Wednesday, April 21, 2010

ACOs: A common goal, various models

It is abundantly clear that a significant portion of the cost savings predicted by the CBO as a result of health care reform depends on the successful implementation of a myriad of accountable care organizations within the U.S. health care delivery system. Although the models for an ACO may vary in different geographical locations (depending on the service sites available and the degree of integration in place among them presently), all ACOs will share a common coal for success. This goal simply must be the re-engineering of a transformation from a productivity orientation driven by our fee-for-service transactional payment system to a clinical-oriented outcome process driven by a payment system that rewards risk-adjusted high quality and low costs.
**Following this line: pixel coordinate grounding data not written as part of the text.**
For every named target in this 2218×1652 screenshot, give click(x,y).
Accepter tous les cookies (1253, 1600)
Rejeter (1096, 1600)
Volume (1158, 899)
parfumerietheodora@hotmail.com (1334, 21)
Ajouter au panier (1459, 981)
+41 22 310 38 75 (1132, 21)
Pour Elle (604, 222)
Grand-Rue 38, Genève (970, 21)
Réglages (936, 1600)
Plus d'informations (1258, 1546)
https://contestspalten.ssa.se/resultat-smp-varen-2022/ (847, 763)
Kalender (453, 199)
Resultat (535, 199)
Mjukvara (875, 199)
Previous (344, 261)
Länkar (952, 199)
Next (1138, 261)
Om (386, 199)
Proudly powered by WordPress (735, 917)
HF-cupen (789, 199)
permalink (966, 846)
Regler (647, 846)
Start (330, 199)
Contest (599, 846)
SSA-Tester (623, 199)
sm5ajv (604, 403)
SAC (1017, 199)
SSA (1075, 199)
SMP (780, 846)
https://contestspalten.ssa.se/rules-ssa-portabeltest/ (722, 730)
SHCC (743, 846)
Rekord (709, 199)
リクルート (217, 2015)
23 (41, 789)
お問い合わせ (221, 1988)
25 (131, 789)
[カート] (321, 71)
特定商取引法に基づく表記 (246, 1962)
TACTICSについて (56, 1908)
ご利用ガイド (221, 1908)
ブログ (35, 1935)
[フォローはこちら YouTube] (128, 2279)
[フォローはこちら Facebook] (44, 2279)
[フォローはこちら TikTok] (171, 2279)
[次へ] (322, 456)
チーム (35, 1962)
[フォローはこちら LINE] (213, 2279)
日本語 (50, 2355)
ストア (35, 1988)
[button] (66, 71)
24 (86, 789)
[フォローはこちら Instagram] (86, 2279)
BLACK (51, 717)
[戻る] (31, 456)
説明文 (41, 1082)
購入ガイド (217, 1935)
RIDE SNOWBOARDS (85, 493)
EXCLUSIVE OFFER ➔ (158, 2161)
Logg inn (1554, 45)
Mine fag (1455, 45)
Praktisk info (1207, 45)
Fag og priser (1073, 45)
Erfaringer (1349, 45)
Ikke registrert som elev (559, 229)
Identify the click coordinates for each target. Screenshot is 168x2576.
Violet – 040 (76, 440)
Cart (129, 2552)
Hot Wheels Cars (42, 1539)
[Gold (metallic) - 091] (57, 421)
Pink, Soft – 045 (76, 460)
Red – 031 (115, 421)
As we have articulated in prior posts, CHRISTUS Health believes the only health care systems in the U.S. that will survive and thrive long-term will be those that have hardwired high quality and low cost health and wellness services into their delivery systems. This is not an easy task, and will require an intense effort by health care leaders to eliminate the barriers to ACOs that I discussed in last week’s post.

With a common goal, why then will there be different models? The best definition of an ACO I have found thus far was part of a recent brochure that crossed my desk, announcing the first National Accountable Care Organization Summit to be held this summer.
ACOs are provider collaborations that support the integration of groups of physicians, hospitals, and other providers in different ways around the opportunity to receive additional payments by achieving continually advancing patient-focused quality targets and demonstrating real reductions in overall spending growth for their defined patient population. The ACO model is highly flexible and can be organized in a number of ways—ranging from fully integrated delivery systems to networked models within which physicians in small office practices can work effectively together to improve quality, coordinate care and reduce costs. They can also feature different payment incentives ranging from “one-sided” shared savings within a fee-for-service environment, to a range of limited or substantial capitation arrangements with quality bonuses.

It is the hope of the U.S. government, in order to halt the growth of our health care costs, that ACOs will provide a transition from our fee-for-service mentality—paying for volume and intensity—to rewarding providers for enhancing value, which requires improving quality while simultaneously reducing costs.

The degree to which ACOs will be successful yet remains to be seen. But clearly, their goals to incent integration and coordination of care and minimize fragmentation of care are absolutely the right ones and must be achieved if health care reform has any chance of success.